» Цитируемый текст
#####
Прошло уже много времени, после того как мы покинули подвал, а там все еще раздавался громкий смех. Неужто американцы подумали, что мы шутили?

Но теперь Герт принялся меня расспрашивать: – Ну, откуда ты все это узнал? Ты так просто пришел к этим янки, как будто тебя полностью проинформировали. Честно говоря, я вообще ничего не знал. Стресс, давление времени, которое приготовили нам американцы, принудили меня просто подумать над теми сведениями, которые они нам сообщили до того. Я, в общем, блефовал. Злость на дилетантов в Пуллахе придала мне мужества.

И, в конечном счете, это принесло мне уважение наших партнеров. В связи с этим мы узнали еще кое-что. Американцы хотели сотрудничать с нами, но сами были очень сдержаны, скрывая те сведения, которые узнали сами. Лишь когда они поверили, что мы знаем то же, что и они, они подтвердили все. Так они работали с нами все время и в дальнейшем.
#####
» Исходные данные
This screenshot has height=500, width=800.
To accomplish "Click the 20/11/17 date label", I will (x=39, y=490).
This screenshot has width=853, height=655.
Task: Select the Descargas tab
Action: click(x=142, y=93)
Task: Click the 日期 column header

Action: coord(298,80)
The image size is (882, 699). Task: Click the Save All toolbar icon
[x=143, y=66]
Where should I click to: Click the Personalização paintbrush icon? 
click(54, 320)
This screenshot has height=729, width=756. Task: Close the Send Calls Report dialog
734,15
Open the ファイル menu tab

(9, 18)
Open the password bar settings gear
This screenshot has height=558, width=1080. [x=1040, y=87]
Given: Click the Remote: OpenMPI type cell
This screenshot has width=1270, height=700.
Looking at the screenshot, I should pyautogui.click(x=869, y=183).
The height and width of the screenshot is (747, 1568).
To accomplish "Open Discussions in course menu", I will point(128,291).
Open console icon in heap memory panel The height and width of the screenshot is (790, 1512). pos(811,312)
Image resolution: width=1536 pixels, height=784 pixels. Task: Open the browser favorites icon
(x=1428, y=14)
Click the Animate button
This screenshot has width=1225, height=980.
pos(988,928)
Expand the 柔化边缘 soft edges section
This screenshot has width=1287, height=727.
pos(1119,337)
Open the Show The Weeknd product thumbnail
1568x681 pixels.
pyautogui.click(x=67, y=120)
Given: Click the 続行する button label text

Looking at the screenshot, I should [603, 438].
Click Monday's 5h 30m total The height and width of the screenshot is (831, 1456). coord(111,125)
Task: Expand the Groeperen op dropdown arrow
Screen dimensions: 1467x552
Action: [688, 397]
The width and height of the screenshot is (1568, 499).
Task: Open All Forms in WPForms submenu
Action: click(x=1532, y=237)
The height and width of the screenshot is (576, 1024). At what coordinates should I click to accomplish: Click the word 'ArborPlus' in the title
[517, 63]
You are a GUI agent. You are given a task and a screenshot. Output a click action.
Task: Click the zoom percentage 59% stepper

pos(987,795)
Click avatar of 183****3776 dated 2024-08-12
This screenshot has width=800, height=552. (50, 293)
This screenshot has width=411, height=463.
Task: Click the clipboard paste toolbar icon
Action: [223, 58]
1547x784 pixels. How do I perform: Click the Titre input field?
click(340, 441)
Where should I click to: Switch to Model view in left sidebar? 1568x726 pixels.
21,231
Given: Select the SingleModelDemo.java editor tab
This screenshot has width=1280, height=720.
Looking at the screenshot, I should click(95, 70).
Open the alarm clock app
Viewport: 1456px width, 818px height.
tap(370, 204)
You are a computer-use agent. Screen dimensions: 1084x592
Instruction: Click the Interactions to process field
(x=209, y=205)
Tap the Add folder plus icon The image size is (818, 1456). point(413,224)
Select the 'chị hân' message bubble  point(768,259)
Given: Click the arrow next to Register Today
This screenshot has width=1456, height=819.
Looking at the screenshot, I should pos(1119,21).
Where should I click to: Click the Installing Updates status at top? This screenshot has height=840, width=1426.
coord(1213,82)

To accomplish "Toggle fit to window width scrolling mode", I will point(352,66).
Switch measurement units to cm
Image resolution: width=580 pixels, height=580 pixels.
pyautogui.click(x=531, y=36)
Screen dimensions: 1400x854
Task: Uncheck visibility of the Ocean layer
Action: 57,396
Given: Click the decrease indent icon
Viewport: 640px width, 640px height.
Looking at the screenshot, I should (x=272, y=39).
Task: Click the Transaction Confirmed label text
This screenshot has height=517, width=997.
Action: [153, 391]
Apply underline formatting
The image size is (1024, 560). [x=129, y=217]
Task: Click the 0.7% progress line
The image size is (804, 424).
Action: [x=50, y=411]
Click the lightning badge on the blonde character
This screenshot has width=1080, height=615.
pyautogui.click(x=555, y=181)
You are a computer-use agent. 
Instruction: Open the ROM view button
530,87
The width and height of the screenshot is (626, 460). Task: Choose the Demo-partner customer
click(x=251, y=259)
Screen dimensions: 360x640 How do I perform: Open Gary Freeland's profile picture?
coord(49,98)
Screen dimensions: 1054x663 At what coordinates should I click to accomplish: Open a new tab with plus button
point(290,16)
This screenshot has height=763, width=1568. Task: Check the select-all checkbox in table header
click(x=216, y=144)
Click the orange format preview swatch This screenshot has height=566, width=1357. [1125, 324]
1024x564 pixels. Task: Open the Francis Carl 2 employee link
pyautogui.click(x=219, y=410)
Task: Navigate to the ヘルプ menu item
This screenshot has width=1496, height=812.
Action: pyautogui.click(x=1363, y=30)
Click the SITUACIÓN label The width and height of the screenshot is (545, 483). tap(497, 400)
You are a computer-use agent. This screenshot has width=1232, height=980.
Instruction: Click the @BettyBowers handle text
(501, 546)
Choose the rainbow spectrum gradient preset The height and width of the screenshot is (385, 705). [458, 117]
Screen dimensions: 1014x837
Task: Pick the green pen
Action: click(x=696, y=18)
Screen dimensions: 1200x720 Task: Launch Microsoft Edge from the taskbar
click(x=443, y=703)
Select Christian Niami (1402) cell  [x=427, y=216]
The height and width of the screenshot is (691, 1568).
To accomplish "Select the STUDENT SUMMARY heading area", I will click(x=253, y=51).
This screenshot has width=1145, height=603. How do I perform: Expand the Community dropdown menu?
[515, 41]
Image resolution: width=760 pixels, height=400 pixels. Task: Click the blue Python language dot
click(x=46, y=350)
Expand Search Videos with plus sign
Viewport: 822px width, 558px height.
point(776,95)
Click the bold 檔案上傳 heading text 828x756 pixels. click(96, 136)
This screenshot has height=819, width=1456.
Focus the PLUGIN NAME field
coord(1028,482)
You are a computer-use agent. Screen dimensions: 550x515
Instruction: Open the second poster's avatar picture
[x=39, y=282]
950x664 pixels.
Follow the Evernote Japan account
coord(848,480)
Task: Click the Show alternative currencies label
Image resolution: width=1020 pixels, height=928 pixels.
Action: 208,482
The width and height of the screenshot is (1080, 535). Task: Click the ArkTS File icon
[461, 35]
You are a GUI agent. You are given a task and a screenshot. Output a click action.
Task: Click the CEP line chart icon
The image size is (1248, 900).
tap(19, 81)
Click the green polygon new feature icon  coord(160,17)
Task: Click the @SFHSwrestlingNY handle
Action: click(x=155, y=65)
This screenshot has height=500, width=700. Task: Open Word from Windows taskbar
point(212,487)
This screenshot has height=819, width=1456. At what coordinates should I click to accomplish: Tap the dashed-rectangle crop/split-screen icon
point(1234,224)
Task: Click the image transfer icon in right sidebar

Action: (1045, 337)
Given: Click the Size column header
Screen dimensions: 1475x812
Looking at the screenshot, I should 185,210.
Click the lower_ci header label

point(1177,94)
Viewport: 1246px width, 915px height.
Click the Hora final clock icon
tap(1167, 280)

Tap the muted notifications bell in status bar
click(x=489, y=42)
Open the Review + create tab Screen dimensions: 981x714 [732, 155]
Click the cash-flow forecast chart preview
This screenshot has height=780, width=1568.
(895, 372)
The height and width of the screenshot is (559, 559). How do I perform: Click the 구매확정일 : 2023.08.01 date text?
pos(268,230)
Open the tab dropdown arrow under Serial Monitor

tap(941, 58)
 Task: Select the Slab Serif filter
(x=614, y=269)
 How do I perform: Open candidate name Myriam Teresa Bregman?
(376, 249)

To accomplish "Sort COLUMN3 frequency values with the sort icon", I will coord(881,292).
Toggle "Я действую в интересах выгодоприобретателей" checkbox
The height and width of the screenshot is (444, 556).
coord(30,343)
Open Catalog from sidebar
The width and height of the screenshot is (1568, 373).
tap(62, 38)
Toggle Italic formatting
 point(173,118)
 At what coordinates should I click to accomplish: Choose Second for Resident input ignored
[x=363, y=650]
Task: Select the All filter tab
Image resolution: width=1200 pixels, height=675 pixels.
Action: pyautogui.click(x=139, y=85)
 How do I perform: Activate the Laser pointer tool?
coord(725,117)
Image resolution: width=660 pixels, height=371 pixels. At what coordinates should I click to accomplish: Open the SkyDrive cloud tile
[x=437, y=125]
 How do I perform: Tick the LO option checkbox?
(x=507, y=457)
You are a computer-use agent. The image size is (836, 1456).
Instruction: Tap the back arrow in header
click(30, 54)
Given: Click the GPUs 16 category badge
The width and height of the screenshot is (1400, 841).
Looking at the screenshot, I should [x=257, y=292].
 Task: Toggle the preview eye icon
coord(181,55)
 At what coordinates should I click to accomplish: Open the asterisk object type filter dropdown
#####
» Задание
Объясните, опираясь на цитируемый текст, почему американцы в конце концов подтвердили всё. Ответ дайте в одном–трех предложениях. Данные не имеют отношения к цитируемому тексту.

» Ответ
Американцы хотели сотрудничать, но держались сдержанно и скрывали сведения, которые узнали сами. Всё они подтвердили лишь тогда, когда поверили, что их партнеры знают то же, что и они.